I checked my output preview window that had been open but could not see any additional Varnish colours added to the palette.

To be fair, there is a bug (or behaviour depending how you look at it) that newly added OR removed spot colours do not change in the output preview window until saved, closed, and reopened, so that’s what I did… but when I opened I saw the following:

Indeed, there was in fact a new Varnish spot colour, but it was coloured white. Unfortunately, this isn’t helpful seeing where a varnish is applied in realtime as I have to toggle between separation windows as the varnish is only visible as a separation by itself.

Perhaps I could go back to the separation panel in the inspector and assign a colour

Nope, just a name and if it overprints or not. I can’t tell it what viewing colour I’d like to make it – pressing the right mouse button does nothing in this dialog.

A previous Colecandoo Workaround to the rescue

I can assign it a different colour if I use a preflight to change known color names to specific values, much like I did with the dieline and varnish fixup that I wrote about before.

If you want to stay on this article instead, the previous Colecandoo piece used the Adobe Acrobat Preflight tool from the Print Production tools to rename varying spot colours to known, pre-determined values. I’ve saved those actions and they can be downloaded from the scripts page of Colecandoo, look for the words “Acrobat Preflights (for fixing PDFs)”.

Once again to overcome Acrobat’s output preview ‘bug’ I save, close and then reopen the document, my varnishes now have a color blue that I can use to see if the varnish is applied.

Lucky that I did because it looks like I’ve missed two of the serifs of the buff letter R – that would have been quite noticeable on the final output, but was hard to see when toggling separations. From here I can quickly select the two serifs that need varnishing and call up the appropriate panel in the Enfocus inspector.

Once I click OK, the varnish now adopts the blue colour that the Varnish was changed to.

More than just varnishes

I very quickly realised that this technique could also be used to make more than just varnishes, but also white masks – a technique often used in label and t-shirt printing where a white substrate is laid down first so that coloured inks can be applied above it.

Similarly, this could also be used to create other embellishments such as embosses or foils.

Enfocus’ Separation Varnish panel needs work

Whenever I have to edit a PDF to make minor edits or apply prepress techniques, Enfocus Pitstop is my go-to software, and has been since I learned of the software in 1999. It is my daily driver and not a prepress day goes by without using it.

However, on this occasion it is a rare moment that Adobe Acrobat’s own tools have fixed a shortcoming of Enfocus Pitstop, namely the inability to change the appearance of a varnish generated using the Separation Varnish panel.

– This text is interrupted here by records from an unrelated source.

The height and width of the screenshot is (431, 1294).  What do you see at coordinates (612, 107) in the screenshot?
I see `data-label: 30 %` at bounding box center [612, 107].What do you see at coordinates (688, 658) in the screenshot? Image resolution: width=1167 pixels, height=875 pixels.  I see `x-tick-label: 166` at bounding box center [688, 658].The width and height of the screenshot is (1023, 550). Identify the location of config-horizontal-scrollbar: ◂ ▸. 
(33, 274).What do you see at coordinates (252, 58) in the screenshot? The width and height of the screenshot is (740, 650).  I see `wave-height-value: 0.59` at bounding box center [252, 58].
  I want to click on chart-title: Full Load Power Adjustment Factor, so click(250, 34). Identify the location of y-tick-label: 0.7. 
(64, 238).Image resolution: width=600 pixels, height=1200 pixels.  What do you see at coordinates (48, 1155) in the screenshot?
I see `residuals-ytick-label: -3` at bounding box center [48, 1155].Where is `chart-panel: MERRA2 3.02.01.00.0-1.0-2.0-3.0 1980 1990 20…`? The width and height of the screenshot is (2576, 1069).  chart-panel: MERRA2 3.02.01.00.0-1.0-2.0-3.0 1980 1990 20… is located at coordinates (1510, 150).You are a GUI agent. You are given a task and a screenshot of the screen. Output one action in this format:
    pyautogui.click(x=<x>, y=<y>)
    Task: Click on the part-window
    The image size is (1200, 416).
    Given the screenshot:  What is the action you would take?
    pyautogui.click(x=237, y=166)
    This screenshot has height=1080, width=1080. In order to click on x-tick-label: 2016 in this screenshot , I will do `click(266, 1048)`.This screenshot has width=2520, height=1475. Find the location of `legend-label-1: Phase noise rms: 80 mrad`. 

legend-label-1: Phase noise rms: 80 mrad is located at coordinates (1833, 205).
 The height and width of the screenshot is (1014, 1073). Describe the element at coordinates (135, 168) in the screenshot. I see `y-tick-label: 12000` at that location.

If any Enfocus developers are reading this (hello, huge fan here) may I make the following suggestions concerning the Enfocus Separation Varnish panel:

  • Please improve the help documentation about how to use the panel;
  • Please provide the opportunity to recolor the varnish separations so that they can be visible in real-time to users, as opposed to toggling through the output preview;
  • Perhaps reconsider the name of the panel from Separation Varnish to Separation Embellishment to encompass other uses for this feature, such as White Mask, foil, emboss, dieline, crease, perf, etc.